(WORK TASK): Produce an exact copy of all records below.

Stored records:
· · · ·
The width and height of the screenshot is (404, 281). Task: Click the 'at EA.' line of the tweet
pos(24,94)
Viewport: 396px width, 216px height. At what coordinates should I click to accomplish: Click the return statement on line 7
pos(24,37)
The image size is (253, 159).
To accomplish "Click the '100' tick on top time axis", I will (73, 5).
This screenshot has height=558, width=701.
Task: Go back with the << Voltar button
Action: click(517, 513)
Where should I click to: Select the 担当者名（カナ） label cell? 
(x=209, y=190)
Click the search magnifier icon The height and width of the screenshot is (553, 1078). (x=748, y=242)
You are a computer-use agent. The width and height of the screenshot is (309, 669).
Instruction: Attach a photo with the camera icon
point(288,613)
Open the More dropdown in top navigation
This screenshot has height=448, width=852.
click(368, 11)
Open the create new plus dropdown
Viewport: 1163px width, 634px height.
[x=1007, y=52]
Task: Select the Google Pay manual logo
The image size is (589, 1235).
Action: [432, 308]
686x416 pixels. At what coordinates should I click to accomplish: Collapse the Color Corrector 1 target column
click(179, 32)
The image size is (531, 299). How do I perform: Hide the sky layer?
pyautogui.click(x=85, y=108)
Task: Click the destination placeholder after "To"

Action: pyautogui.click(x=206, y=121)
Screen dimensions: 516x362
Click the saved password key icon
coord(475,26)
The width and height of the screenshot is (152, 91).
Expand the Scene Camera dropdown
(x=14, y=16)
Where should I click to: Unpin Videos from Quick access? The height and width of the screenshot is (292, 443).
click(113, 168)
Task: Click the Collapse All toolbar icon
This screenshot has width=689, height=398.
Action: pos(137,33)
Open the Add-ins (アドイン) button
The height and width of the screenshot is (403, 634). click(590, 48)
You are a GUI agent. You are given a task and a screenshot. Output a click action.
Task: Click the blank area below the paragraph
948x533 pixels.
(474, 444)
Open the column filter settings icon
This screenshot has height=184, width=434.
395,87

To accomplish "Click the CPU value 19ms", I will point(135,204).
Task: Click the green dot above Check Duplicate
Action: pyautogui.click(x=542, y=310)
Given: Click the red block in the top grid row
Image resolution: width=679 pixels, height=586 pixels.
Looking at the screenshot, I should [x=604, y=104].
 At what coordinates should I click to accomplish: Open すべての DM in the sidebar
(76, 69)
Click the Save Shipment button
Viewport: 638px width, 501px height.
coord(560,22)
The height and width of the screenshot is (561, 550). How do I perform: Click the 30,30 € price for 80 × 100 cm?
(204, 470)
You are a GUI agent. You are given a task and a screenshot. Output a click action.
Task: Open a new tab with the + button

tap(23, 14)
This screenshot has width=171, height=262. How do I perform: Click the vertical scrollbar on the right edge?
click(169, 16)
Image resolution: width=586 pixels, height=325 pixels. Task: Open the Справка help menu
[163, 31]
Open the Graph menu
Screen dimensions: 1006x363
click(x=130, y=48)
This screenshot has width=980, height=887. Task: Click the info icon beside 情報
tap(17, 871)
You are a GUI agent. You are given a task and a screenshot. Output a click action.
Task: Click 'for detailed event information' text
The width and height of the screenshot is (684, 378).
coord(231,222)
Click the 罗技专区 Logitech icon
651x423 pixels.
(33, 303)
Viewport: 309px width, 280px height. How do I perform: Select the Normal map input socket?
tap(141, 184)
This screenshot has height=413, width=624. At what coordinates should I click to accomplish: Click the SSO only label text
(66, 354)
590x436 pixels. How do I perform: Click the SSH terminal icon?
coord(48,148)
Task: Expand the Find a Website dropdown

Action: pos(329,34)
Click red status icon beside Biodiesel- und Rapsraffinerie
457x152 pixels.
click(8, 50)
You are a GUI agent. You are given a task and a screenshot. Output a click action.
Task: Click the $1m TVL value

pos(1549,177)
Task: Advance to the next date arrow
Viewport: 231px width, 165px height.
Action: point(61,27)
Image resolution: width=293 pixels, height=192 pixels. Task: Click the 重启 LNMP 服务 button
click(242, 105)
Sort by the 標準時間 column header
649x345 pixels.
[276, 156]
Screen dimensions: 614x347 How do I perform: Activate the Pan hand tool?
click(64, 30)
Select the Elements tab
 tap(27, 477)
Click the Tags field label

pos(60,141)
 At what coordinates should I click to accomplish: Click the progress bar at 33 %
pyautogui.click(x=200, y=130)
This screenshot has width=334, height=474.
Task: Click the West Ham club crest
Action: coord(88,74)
· · · ·
(OUTPUT FOR THIS EXERCISE):
The width and height of the screenshot is (404, 281). Task: Click the 'at EA.' line of the tweet
pos(24,94)
Viewport: 396px width, 216px height. At what coordinates should I click to accomplish: Click the return statement on line 7
pos(24,37)
The image size is (253, 159).
To accomplish "Click the '100' tick on top time axis", I will (73, 5).
This screenshot has height=558, width=701.
Task: Go back with the << Voltar button
Action: click(517, 513)
Where should I click to: Select the 担当者名（カナ） label cell? 
(x=209, y=190)
Click the search magnifier icon The height and width of the screenshot is (553, 1078). (x=748, y=242)
You are a computer-use agent. The width and height of the screenshot is (309, 669).
Instruction: Attach a photo with the camera icon
point(288,613)
Open the More dropdown in top navigation
This screenshot has height=448, width=852.
click(368, 11)
Open the create new plus dropdown
Viewport: 1163px width, 634px height.
[x=1007, y=52]
Task: Select the Google Pay manual logo
The image size is (589, 1235).
Action: [432, 308]
686x416 pixels. At what coordinates should I click to accomplish: Collapse the Color Corrector 1 target column
click(179, 32)
The image size is (531, 299). How do I perform: Hide the sky layer?
pyautogui.click(x=85, y=108)
Task: Click the destination placeholder after "To"

Action: pyautogui.click(x=206, y=121)
Screen dimensions: 516x362
Click the saved password key icon
coord(475,26)
The width and height of the screenshot is (152, 91).
Expand the Scene Camera dropdown
(x=14, y=16)
Where should I click to: Unpin Videos from Quick access? The height and width of the screenshot is (292, 443).
click(113, 168)
Task: Click the Collapse All toolbar icon
This screenshot has width=689, height=398.
Action: pos(137,33)
Open the Add-ins (アドイン) button
The height and width of the screenshot is (403, 634). click(590, 48)
You are a GUI agent. You are given a task and a screenshot. Output a click action.
Task: Click the blank area below the paragraph
948x533 pixels.
(474, 444)
Open the column filter settings icon
This screenshot has height=184, width=434.
395,87

To accomplish "Click the CPU value 19ms", I will point(135,204).
Task: Click the green dot above Check Duplicate
Action: pyautogui.click(x=542, y=310)
Given: Click the red block in the top grid row
Image resolution: width=679 pixels, height=586 pixels.
Looking at the screenshot, I should [x=604, y=104].
 At what coordinates should I click to accomplish: Open すべての DM in the sidebar
(76, 69)
Click the Save Shipment button
Viewport: 638px width, 501px height.
coord(560,22)
The height and width of the screenshot is (561, 550). How do I perform: Click the 30,30 € price for 80 × 100 cm?
(204, 470)
You are a GUI agent. You are given a task and a screenshot. Output a click action.
Task: Open a new tab with the + button

tap(23, 14)
This screenshot has width=171, height=262. How do I perform: Click the vertical scrollbar on the right edge?
click(169, 16)
Image resolution: width=586 pixels, height=325 pixels. Task: Open the Справка help menu
[163, 31]
Open the Graph menu
Screen dimensions: 1006x363
click(x=130, y=48)
This screenshot has width=980, height=887. Task: Click the info icon beside 情報
tap(17, 871)
You are a GUI agent. You are given a task and a screenshot. Output a click action.
Task: Click 'for detailed event information' text
The width and height of the screenshot is (684, 378).
coord(231,222)
Click the 罗技专区 Logitech icon
651x423 pixels.
(33, 303)
Viewport: 309px width, 280px height. How do I perform: Select the Normal map input socket?
tap(141, 184)
This screenshot has height=413, width=624. At what coordinates should I click to accomplish: Click the SSO only label text
(66, 354)
590x436 pixels. How do I perform: Click the SSH terminal icon?
coord(48,148)
Task: Expand the Find a Website dropdown

Action: pos(329,34)
Click red status icon beside Biodiesel- und Rapsraffinerie
457x152 pixels.
click(8, 50)
You are a GUI agent. You are given a task and a screenshot. Output a click action.
Task: Click the $1m TVL value

pos(1549,177)
Task: Advance to the next date arrow
Viewport: 231px width, 165px height.
Action: point(61,27)
Image resolution: width=293 pixels, height=192 pixels. Task: Click the 重启 LNMP 服务 button
click(242, 105)
Sort by the 標準時間 column header
649x345 pixels.
[276, 156]
Screen dimensions: 614x347 How do I perform: Activate the Pan hand tool?
click(64, 30)
Select the Elements tab
 tap(27, 477)
Click the Tags field label

pos(60,141)
 At what coordinates should I click to accomplish: Click the progress bar at 33 %
pyautogui.click(x=200, y=130)
This screenshot has width=334, height=474.
Task: Click the West Ham club crest
Action: coord(88,74)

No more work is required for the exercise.